A scream from behind him drew him around. He saw Allera crumple, blood pouring from her mouth, nostrils, and ears. She had paid a steep price for helping Dar. The naked cleric that had blasted her with an inflict serious wounds stood over her, blood covering his fingers. He looked at Dar and laughed maniacally, tangling his fingers in the fallen healer’s hair, and yanking her head up. She did not stir at the rough treatment.

“Get your filthy hands off her,” the fighter growled. He didn’t even bother to swing his club, merely driving it forward into the man like a battering ram. The cleric’s mad laughter continued even as the club crushed his arm and smashed into his torso, sundering bones like a child snapping twigs. The cleric fell to the ground, still faintly wheezing with terrible mirth.

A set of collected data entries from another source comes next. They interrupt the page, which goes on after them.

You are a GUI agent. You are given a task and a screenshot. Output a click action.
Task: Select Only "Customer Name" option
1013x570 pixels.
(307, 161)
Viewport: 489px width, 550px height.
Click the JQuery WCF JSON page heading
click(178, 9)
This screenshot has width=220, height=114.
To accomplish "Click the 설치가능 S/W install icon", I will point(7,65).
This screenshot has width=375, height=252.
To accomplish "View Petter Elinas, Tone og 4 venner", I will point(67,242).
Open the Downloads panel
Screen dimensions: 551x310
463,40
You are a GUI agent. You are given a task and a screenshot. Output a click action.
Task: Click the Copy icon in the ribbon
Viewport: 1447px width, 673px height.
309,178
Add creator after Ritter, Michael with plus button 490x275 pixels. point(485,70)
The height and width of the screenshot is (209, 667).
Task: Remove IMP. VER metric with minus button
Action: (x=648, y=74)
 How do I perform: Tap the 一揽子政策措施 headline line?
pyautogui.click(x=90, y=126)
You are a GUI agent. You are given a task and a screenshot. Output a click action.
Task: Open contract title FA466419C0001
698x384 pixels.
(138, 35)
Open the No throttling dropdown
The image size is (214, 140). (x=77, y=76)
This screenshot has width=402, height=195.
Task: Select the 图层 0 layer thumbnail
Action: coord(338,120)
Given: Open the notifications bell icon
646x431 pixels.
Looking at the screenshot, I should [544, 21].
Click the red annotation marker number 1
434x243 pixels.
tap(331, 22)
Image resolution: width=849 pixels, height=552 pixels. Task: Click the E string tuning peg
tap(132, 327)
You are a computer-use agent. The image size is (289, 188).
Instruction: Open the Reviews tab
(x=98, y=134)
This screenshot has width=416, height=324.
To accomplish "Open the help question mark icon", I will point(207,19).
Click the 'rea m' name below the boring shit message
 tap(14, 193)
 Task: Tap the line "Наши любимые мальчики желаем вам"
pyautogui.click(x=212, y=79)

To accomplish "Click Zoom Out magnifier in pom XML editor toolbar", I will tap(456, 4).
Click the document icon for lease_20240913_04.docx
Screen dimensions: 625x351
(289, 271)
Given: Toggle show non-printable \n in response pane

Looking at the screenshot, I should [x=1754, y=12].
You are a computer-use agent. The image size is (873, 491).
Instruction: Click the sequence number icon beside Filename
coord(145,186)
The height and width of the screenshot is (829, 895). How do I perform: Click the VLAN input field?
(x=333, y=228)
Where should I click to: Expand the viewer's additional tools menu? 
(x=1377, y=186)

“Allera,” Dar said. “Allera!” He started to kneel beside her, but a loud roar drew his attention back up before he could see if she was still breathing. He looked up to see the demon holding Varo in its claws. Wounds covered the foul creature’s body; apparently Varo had gotten in a few licks. But the cleric’s arms had been shredded by the demon’s claws, and one side of his face was almost torn fully away by the vrock’s hooked beak. His left eye was a ruined, bloody mess in its socket, but his mouth continued to spit bloody syllables, and he managed to lift one savaged arm enough to touch the demon’s elbow, unleashing another inflict spell into it. A few lingering mirror images hovered around it, giving the entire scene a blurred effect.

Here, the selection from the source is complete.